Oftentimes in a situation where the student does not know where to being their writing process, a freewriting session can be the most lucrative. During this time, it is important that the student knows this phase of the writing process is very low stakes – this will help them from stressing out even more over the anxiety they may be facing about starting their paper.
The following strategies come from Lakeside High School in Seattle, WA, and were given to me as a freewrite exercise for help with college application essays:
Strategy #1: This strategy is most helpful in coming up with a paper topic or idea.
1) Pick a passage, page, paragraph, quote, or question that stood out to you, that you found interesting or compelling. Then write on this for 20 minutes.
2) Now pick something that you said in this freewrite that was the best (what’s the most insightful thing I came up with?), and write for another 20 minutes on this new topic, turning it into a topic or assertion.
3) Once the main topic has been identified, the student can now return to the text and find other passages that support or further this central claim. If the student has trouble with this, it could be helpful to repeat steps 1 and 2 with the new passage.
Strategy #2: This strategy can be used once a specific topic has been chosen and the student is now working on their body paragraphs. However, if all else fails the student could start with this and see if s/he could extract any meaningful ideas or concepts from the specific passage in question (similar to the first strategy).
1) Write down 10 observations about a passage (bullet points or otherwise) and then form an insight with these observations. This could be useful as a topic sentence, but probably not as a thesis.

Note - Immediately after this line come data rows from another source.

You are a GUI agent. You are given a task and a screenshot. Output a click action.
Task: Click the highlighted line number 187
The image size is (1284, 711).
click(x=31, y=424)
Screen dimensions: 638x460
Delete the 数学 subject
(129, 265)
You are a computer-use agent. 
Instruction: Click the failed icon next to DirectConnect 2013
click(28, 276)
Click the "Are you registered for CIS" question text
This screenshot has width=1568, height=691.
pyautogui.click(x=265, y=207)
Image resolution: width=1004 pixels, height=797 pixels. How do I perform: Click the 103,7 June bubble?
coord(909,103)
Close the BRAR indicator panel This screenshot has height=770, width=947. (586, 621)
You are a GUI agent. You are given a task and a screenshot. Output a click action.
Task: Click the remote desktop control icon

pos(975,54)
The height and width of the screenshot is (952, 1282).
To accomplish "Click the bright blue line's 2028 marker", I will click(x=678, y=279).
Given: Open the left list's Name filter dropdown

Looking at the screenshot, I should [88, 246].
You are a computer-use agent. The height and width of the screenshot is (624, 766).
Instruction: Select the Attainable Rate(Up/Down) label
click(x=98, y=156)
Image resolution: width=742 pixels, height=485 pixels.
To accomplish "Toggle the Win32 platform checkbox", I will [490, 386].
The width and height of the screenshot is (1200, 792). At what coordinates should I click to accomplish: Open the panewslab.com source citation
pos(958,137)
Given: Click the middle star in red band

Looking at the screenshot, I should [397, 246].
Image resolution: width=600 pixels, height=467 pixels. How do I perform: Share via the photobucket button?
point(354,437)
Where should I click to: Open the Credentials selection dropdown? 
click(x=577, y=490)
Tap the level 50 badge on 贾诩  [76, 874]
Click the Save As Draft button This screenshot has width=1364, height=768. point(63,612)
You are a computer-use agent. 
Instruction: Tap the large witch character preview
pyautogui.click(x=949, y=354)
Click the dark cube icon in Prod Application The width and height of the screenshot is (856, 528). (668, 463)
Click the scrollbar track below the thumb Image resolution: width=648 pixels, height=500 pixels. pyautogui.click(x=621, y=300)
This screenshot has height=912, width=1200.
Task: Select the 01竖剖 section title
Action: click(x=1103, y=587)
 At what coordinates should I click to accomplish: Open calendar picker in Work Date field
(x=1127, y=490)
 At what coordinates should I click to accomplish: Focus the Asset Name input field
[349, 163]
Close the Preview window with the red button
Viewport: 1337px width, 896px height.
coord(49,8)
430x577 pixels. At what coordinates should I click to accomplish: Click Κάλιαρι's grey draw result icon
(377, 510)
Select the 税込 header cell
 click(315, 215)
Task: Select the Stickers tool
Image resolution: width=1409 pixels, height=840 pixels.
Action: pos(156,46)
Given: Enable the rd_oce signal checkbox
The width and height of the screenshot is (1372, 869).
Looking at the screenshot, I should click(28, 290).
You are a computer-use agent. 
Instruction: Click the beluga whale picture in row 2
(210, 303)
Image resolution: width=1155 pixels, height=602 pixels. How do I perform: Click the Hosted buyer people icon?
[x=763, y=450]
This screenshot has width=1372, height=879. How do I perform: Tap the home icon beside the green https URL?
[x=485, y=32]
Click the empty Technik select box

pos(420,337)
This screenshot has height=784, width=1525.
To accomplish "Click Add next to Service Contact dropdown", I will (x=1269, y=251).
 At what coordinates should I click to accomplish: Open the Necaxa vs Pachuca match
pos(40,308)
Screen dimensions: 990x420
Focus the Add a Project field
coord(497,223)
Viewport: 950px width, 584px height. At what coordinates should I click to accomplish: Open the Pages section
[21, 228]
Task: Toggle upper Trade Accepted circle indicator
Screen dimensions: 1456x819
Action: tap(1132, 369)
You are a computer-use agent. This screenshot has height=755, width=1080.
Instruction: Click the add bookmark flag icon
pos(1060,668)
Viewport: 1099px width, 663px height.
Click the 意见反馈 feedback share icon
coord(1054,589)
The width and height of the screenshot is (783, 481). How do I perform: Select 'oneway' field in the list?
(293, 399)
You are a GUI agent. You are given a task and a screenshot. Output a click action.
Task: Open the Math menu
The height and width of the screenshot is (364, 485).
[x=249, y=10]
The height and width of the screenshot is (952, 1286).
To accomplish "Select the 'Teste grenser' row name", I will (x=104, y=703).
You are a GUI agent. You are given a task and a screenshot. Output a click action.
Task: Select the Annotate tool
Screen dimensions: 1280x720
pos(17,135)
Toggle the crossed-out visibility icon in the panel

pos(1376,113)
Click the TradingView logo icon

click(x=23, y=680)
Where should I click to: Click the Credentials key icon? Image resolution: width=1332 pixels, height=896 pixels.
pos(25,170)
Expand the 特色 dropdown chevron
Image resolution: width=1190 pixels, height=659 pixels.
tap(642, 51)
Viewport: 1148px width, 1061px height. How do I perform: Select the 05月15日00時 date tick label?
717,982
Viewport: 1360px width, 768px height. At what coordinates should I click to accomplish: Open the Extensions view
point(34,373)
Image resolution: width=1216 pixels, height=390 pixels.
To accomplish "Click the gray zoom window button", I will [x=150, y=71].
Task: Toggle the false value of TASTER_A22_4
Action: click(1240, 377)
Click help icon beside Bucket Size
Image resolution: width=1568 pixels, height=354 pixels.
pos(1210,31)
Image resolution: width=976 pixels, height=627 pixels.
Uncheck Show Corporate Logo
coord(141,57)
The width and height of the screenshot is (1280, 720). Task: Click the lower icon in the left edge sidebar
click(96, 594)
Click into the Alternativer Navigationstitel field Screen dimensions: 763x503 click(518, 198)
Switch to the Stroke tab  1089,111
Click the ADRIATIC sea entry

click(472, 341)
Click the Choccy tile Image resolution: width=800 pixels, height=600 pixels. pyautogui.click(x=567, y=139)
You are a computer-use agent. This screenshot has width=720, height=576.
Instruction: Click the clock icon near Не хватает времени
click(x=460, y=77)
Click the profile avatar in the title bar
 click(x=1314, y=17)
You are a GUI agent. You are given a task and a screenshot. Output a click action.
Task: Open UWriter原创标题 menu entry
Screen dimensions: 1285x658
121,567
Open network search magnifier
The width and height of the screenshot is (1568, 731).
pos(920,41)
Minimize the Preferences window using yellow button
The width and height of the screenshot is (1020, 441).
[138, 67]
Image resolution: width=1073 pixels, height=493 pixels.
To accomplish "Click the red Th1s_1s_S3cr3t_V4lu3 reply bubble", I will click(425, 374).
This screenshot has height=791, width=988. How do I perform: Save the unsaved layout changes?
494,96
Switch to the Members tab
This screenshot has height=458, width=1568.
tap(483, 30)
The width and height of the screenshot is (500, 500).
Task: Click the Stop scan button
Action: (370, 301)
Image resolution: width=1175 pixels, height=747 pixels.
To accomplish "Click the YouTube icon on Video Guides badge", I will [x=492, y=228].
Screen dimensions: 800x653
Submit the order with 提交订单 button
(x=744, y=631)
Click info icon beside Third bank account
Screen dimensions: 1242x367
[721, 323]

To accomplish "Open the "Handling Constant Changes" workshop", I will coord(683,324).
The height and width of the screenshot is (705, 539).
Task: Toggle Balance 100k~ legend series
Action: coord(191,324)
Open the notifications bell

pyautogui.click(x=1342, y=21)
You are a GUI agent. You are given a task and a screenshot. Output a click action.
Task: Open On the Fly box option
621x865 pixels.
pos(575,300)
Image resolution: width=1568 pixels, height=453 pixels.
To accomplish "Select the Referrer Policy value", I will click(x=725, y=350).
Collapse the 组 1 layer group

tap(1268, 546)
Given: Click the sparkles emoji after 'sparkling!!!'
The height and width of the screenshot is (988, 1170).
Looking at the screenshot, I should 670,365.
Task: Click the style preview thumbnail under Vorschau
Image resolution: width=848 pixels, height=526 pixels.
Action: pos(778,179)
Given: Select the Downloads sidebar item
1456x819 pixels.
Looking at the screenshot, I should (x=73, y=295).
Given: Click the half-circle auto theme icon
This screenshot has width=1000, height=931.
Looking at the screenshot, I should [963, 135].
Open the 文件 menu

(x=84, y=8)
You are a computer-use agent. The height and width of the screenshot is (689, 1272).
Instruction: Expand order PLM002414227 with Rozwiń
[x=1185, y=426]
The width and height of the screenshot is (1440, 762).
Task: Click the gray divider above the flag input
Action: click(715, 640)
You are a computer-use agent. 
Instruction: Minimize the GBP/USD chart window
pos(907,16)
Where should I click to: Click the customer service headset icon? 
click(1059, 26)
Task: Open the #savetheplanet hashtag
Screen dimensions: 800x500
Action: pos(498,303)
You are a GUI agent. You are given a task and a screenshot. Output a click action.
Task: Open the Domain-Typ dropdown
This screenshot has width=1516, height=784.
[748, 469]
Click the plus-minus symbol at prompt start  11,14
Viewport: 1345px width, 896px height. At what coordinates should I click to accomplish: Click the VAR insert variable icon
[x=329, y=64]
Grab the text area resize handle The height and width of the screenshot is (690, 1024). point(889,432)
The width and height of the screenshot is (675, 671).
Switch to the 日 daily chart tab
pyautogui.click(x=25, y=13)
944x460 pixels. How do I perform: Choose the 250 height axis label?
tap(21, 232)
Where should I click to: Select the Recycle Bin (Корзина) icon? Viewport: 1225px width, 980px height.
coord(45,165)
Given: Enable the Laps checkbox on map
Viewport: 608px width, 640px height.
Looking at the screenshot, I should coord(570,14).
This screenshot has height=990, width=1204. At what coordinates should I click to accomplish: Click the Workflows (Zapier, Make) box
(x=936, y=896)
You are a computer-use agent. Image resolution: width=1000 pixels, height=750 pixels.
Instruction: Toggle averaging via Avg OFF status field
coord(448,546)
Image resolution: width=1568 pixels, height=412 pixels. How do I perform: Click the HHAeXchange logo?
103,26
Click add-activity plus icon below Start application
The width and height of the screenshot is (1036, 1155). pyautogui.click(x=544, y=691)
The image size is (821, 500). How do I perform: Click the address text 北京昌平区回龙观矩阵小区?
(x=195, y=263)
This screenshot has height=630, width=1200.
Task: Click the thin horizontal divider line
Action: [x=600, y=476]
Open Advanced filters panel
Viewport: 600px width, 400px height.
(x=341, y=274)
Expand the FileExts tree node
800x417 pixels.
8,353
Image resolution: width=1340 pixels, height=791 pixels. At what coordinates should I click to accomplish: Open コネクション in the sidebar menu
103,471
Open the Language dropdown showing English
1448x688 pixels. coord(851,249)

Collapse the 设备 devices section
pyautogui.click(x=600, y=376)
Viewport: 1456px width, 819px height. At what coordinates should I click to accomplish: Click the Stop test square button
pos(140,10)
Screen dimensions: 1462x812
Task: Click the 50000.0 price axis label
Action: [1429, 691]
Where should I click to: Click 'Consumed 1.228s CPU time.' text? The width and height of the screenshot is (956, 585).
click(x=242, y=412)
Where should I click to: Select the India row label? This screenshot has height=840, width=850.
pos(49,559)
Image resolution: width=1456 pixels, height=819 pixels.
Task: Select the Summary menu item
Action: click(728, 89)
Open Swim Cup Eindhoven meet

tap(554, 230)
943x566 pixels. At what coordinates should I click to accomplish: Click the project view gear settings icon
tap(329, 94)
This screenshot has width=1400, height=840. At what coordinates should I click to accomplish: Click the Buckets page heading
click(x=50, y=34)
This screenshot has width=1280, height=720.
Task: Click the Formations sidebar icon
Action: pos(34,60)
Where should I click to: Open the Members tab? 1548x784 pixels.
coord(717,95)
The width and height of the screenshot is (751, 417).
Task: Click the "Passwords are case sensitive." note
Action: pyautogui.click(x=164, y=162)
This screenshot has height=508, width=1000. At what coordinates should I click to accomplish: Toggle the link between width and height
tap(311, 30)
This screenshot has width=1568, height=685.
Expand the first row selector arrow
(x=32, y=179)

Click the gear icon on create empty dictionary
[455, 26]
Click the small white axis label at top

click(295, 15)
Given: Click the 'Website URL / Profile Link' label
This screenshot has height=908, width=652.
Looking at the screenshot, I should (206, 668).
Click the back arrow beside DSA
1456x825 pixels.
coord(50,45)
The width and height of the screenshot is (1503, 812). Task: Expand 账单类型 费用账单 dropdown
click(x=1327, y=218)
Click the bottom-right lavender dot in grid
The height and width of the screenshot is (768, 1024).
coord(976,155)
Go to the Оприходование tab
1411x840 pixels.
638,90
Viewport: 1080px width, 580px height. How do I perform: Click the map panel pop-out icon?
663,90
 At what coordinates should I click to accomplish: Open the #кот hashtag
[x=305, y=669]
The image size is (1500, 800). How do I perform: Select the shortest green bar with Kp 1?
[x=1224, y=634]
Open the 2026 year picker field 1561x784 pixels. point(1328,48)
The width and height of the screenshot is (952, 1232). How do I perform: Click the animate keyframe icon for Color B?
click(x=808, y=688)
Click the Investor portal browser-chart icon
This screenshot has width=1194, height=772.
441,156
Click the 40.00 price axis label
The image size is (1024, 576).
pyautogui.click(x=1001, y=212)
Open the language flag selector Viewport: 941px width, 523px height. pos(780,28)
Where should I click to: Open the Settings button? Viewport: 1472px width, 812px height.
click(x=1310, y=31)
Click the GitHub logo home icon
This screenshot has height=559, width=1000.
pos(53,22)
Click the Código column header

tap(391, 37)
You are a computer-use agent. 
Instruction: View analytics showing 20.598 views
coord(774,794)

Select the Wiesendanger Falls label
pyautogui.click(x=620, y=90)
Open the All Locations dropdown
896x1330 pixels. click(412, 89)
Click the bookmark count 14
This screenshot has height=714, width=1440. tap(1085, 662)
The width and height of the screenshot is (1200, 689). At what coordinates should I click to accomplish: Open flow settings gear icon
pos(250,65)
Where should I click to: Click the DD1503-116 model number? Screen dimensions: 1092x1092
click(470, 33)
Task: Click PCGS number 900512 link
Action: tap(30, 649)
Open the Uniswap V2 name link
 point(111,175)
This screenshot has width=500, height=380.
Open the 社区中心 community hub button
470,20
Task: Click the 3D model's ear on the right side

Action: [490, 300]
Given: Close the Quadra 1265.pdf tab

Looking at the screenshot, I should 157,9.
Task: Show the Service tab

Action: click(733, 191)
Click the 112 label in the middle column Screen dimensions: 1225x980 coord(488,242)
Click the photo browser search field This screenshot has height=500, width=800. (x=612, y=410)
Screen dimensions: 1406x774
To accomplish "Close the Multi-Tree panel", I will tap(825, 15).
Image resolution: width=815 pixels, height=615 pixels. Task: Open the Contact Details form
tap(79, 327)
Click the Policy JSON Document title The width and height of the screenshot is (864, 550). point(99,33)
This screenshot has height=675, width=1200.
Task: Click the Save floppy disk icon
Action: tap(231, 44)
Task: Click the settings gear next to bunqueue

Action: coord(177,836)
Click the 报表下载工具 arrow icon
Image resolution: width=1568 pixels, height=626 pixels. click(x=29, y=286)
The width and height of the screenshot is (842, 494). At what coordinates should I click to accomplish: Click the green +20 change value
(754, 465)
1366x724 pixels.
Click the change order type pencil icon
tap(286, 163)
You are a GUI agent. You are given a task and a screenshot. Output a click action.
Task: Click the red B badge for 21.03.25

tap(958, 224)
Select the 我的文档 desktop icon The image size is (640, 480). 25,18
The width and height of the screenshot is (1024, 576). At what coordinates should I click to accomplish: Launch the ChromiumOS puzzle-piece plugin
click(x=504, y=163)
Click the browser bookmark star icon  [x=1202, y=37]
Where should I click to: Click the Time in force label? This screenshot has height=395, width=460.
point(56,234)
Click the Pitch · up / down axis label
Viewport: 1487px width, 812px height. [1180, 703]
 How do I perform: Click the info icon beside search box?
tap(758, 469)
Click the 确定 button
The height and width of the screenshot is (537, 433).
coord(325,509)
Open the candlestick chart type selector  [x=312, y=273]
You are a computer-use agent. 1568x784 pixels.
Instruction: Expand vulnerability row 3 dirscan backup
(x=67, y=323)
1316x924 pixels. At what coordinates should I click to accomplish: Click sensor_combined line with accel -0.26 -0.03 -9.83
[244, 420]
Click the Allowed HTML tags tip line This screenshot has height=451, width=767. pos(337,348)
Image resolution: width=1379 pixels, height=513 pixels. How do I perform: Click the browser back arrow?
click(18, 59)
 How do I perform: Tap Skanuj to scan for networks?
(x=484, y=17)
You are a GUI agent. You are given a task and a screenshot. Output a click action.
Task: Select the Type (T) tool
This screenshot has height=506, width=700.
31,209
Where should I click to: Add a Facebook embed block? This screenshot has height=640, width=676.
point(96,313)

*While these two strategies are obviously aimed at helping a tutee who is writing an Encounters paper or other text-based paper, they can be adapted to just about any sort of paper by replacing the text with a specific topic. For example, if the essay is about Crime in Society, you could have the student think about a specific aspect of crime that they find most interesting and reflect on that, then go back and identify the most fruitful thing that they came up with during their freewrite. Furthermore, it doesn’t necessarily have to be the most fruitful or insightful thing in the freewrite – an idea or concept they would like to explore further could work just as well.